Start of RECORDS TO PROCESS

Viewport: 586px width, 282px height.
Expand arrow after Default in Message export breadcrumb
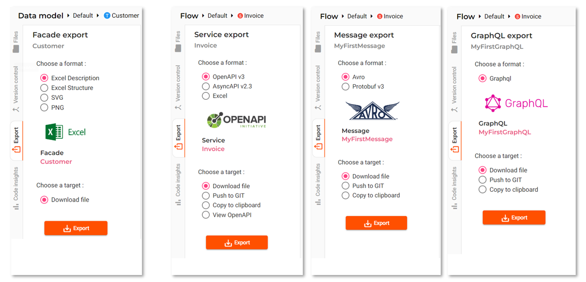(372, 16)
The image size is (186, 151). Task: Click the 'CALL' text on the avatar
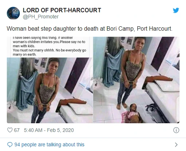[16, 11]
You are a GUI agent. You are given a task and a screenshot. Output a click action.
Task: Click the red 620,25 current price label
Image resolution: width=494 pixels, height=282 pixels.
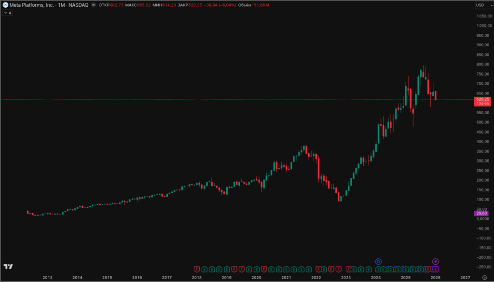tap(482, 99)
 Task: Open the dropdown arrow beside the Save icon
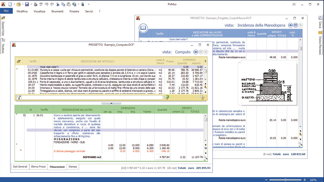[x=31, y=4]
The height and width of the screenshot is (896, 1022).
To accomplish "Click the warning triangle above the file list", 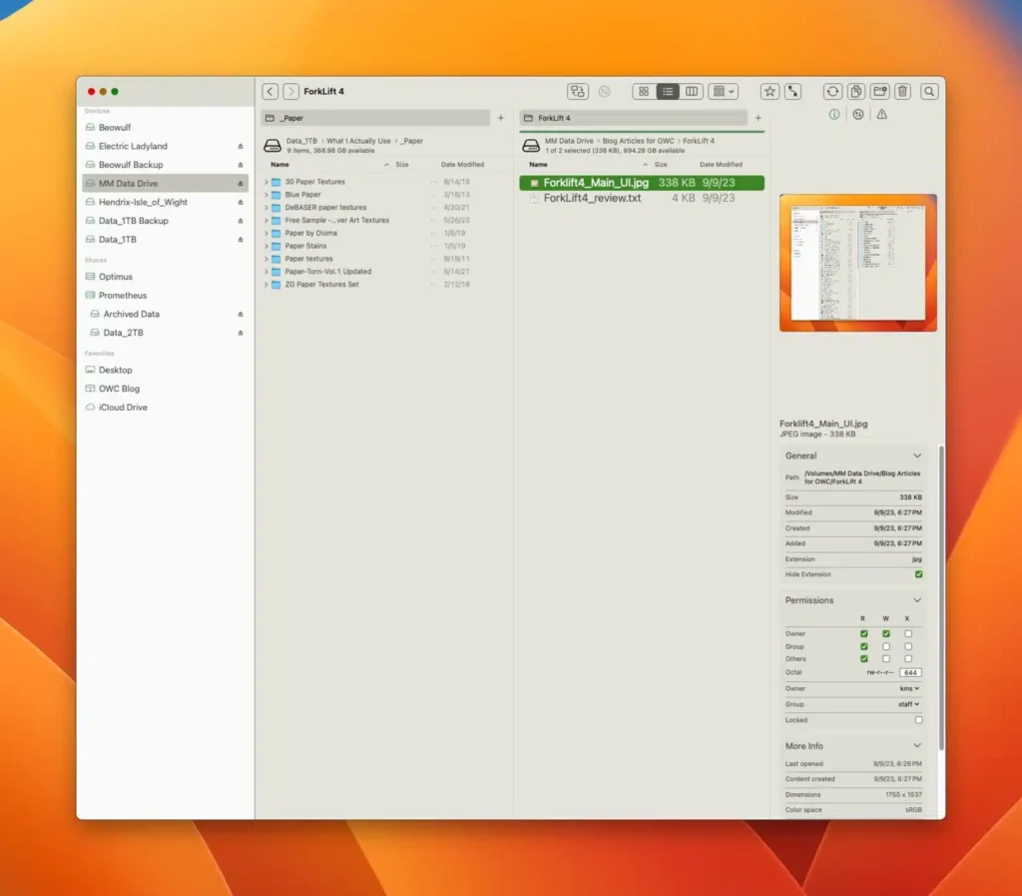I will point(879,114).
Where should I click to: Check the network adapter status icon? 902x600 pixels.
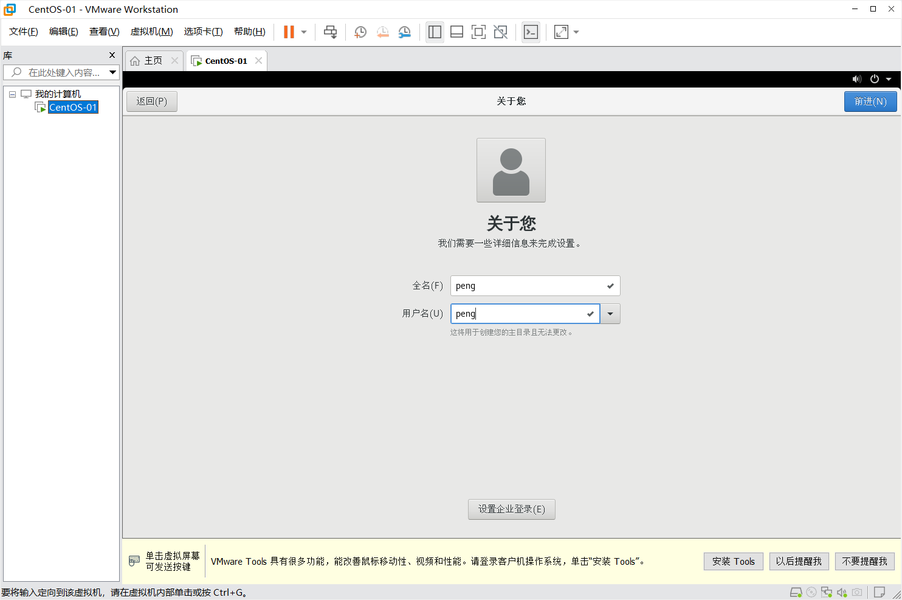(x=826, y=591)
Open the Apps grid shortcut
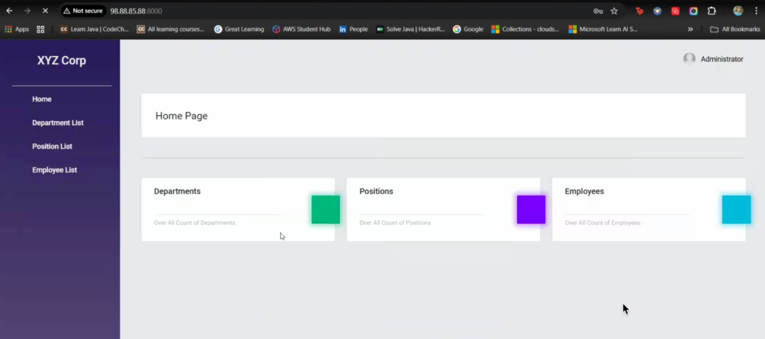 17,29
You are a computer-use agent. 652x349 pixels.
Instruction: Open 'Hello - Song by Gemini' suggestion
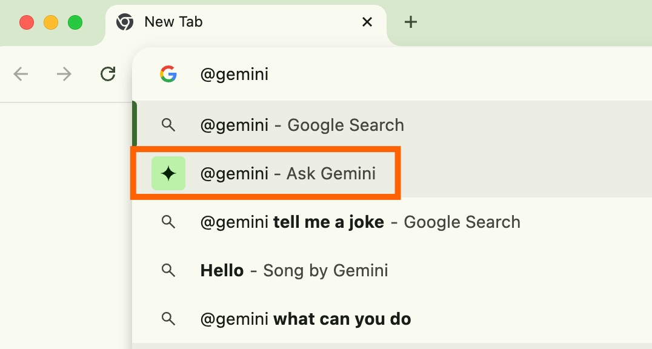pyautogui.click(x=294, y=270)
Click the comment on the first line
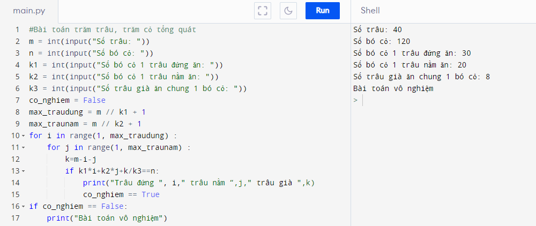Image resolution: width=536 pixels, height=226 pixels. 113,29
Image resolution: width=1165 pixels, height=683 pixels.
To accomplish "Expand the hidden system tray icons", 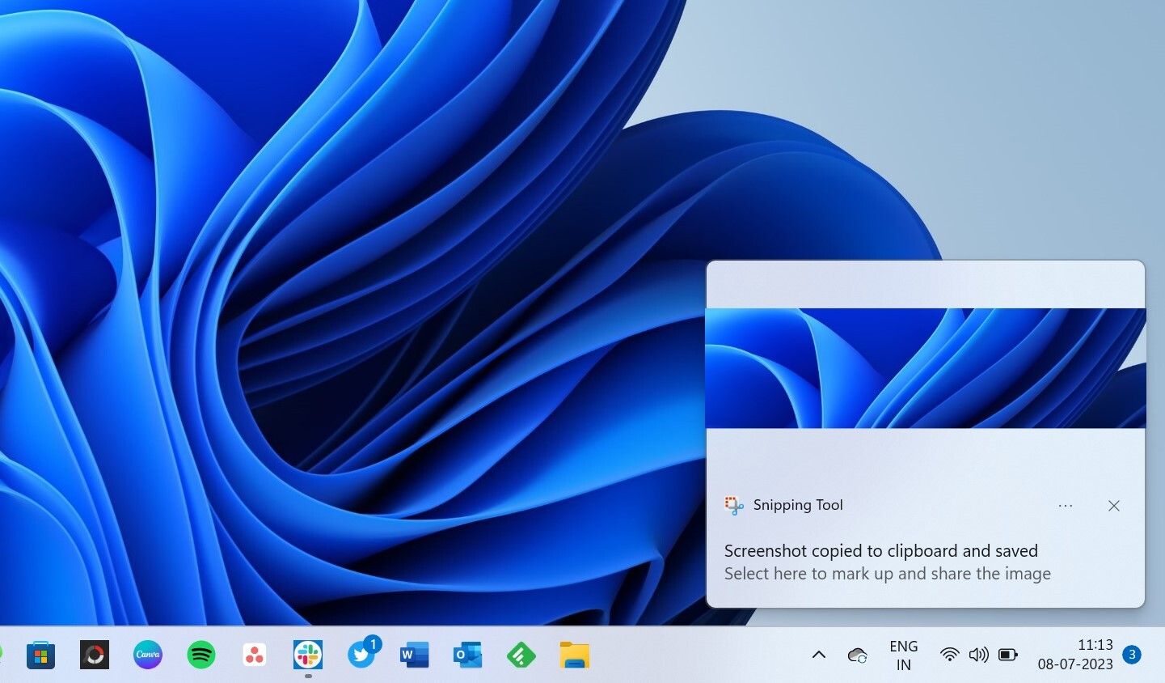I will click(819, 655).
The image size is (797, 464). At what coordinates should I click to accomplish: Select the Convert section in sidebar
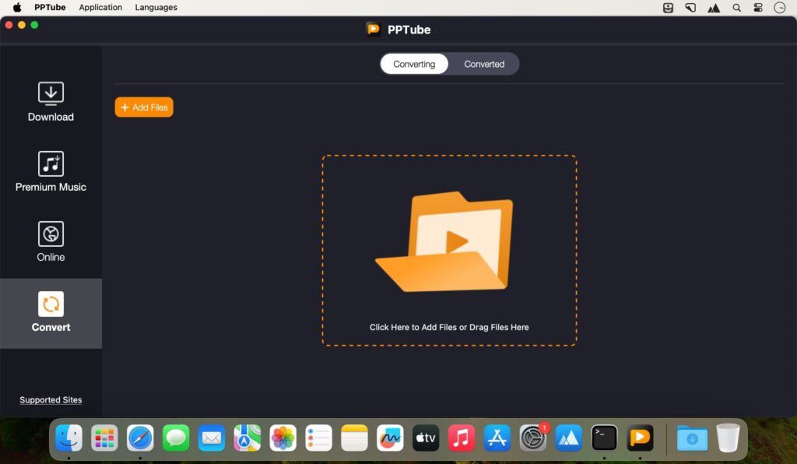pyautogui.click(x=50, y=311)
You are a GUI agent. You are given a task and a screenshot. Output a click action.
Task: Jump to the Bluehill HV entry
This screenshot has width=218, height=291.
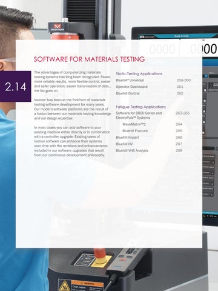124,144
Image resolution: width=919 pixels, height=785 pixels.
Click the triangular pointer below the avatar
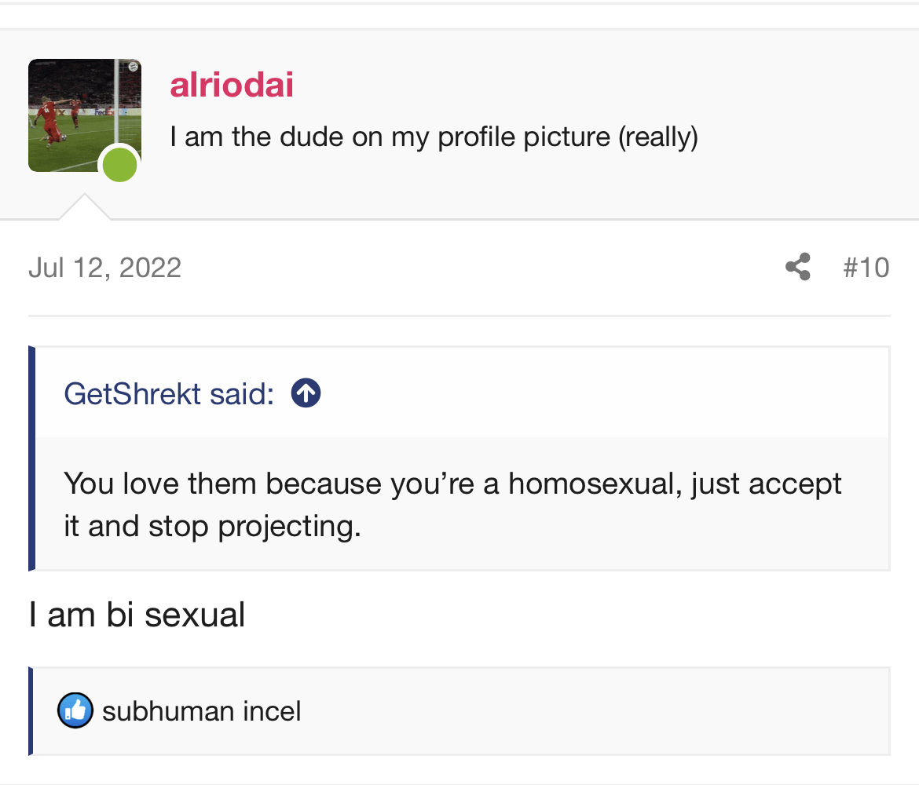[x=84, y=208]
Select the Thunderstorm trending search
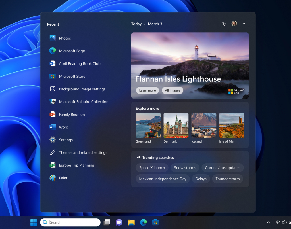This screenshot has width=291, height=229. pyautogui.click(x=227, y=179)
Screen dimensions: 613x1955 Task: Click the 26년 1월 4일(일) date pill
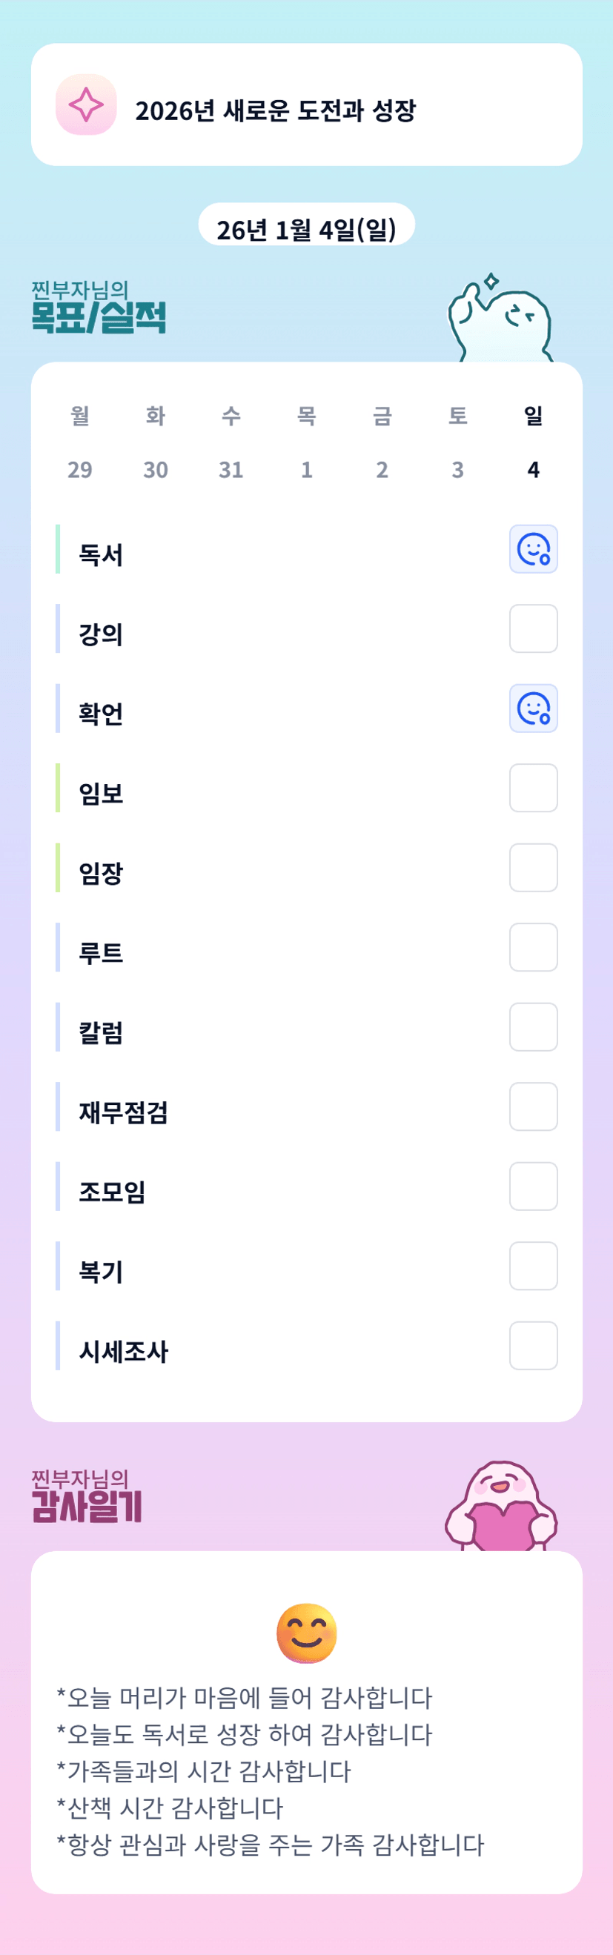click(307, 228)
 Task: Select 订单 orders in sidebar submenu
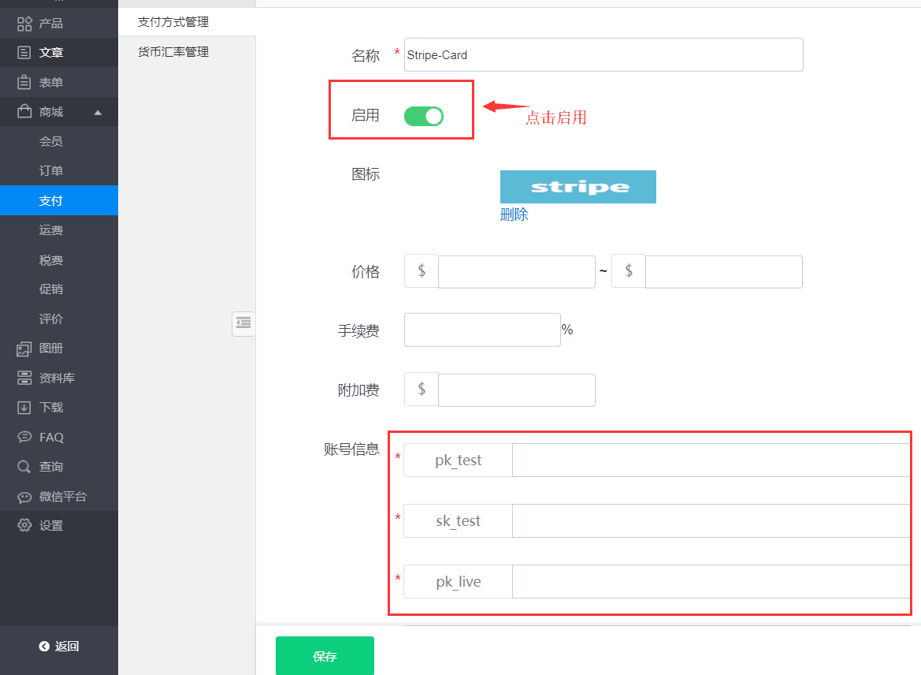pyautogui.click(x=51, y=171)
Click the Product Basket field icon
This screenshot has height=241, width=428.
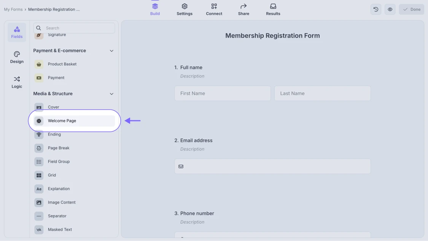coord(39,64)
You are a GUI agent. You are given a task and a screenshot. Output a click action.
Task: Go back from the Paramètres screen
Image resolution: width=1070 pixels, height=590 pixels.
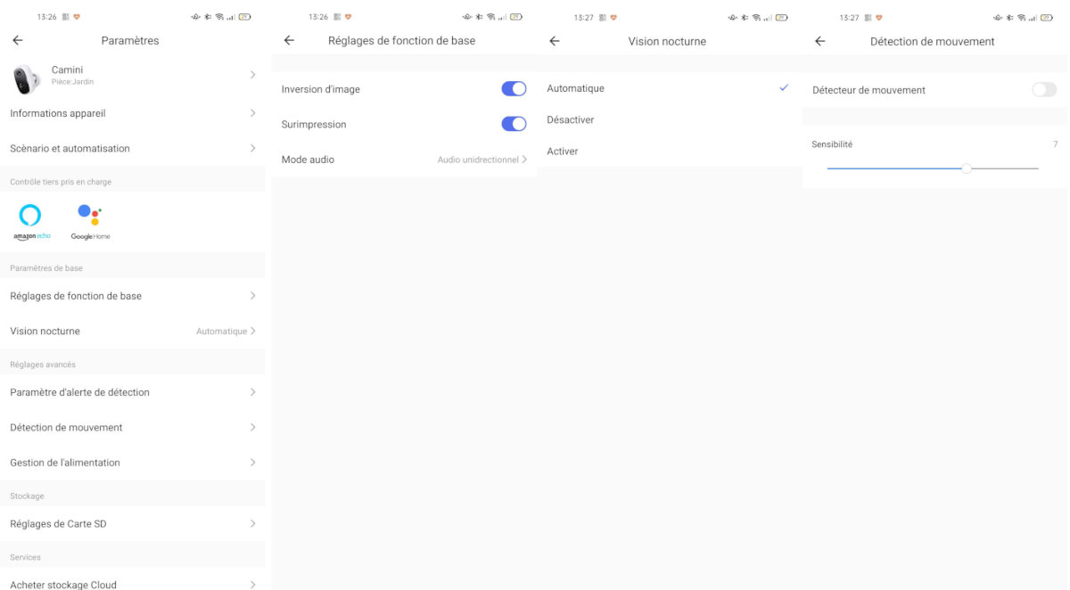click(18, 40)
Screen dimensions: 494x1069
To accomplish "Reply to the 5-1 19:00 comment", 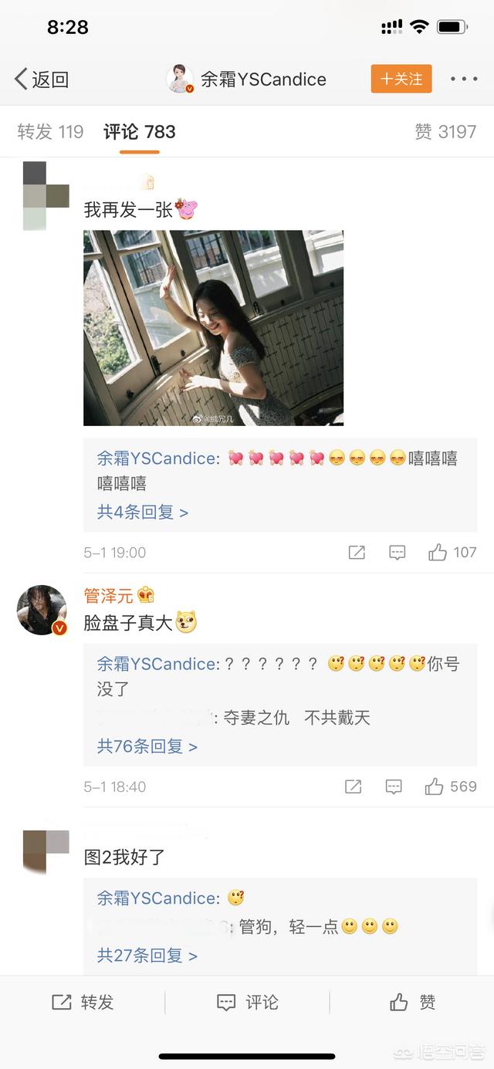I will pos(398,552).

End of RECORDS TO PROCESS

## INSTRUCTIONS FOR THE TASK
The lines above from the line with "Image resolution: width=919" through the line with "Screen dimensions: 494x1069" are to be given again word for word, with no pictures among them.

## OUTPUT BELOW
Image resolution: width=919 pixels, height=785 pixels.
Click the triangular pointer below the avatar
[x=84, y=208]
Select the Thunderstorm trending search
This screenshot has width=291, height=229. pyautogui.click(x=227, y=179)
Screen dimensions: 613x1955 Task: Click the 26년 1월 4일(일) date pill
click(307, 228)
 Task: Select 订单 orders in sidebar submenu
pyautogui.click(x=51, y=171)
Click the Product Basket field icon
This screenshot has height=241, width=428.
coord(39,64)
You are a GUI agent. You are given a task and a screenshot. Output a click action.
Task: Go back from the Paramètres screen
Image resolution: width=1070 pixels, height=590 pixels.
click(18, 40)
Screen dimensions: 494x1069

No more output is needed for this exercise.